St. Croix, who is first author of the Science study and was a postgraduate researcher at Johns Hopkins University at the time it was published, has since gone on to establish his own laboratory at the National Cancer Institute.

In the Cancer Cell paper, he and his team went to mice to compare gene expression patterns in a wider variety of tissues.

In their research, the group took advantage of the respectable regenerative capacity of the liver: Cut out two-thirds of a mouse's liver, and it will regrow it in less than a week. That made it possible to compare the blood vessels of normal mature tissues to both new blood vessels forming after an injury and those forming to supply liver tumors. The scientists also compared the gene expression of the blood vessels of seven other normal resting organs.

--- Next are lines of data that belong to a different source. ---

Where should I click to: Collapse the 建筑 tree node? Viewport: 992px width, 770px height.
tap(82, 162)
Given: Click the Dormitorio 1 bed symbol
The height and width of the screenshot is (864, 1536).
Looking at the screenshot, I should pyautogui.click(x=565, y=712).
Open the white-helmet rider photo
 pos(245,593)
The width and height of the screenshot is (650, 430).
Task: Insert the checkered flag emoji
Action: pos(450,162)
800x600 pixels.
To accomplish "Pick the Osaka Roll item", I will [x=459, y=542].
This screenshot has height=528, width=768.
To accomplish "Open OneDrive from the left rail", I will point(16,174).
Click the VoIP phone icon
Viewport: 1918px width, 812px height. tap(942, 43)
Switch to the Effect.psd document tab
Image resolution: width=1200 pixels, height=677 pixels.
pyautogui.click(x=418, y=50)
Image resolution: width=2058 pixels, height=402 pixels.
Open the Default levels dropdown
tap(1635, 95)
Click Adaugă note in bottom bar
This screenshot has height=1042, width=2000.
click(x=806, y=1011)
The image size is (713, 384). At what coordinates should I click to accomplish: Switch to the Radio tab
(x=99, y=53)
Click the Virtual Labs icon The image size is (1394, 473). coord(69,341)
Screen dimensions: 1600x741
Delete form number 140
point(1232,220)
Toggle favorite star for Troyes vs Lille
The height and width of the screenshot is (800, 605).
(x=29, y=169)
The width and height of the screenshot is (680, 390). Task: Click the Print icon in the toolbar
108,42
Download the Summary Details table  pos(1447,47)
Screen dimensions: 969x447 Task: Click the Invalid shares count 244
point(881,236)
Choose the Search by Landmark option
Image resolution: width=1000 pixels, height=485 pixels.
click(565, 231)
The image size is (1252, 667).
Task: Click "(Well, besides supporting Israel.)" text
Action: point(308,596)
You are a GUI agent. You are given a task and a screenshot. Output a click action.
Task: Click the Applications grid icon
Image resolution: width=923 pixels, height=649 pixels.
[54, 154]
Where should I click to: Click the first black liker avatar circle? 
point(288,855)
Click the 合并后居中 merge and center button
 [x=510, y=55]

St. Croix, who is the senior author of the new paper, and his group found 13 markers that were expressed at least 10-fold higher in the endothelial cells, which line blood vessels, of tumors than in those of normal or regenerating livers. Seven of them were found to be cell surface receptors, making them the most promising in terms of potential therapeutic development, which St. Croix said he is "absolutely" interested in, though he also cautioned that the studies represent the earliest stage of any pharmaceutical endeavors.

As a final step, the scientists went back from mice to men, and tested the most differentially expressed cell surface marker, CD276, on a variety of human tumor samples. They found that CD276 was expressed on tumor blood vessels - but not just there; many tumor cells express the marker as well. Normal epithelial cells, in contrast, never stained positive for CD276.

St. Croix said the discovery that CD276 is expressed on tumor as well as tumor vessel cells makes it "an even more exciting target" because if clinical targeting pans out, any agents that selectively bind to CD276 would target tumor cells as well as blood vessels.

"It was unexpected to us," he said. "But we see it as a bonus."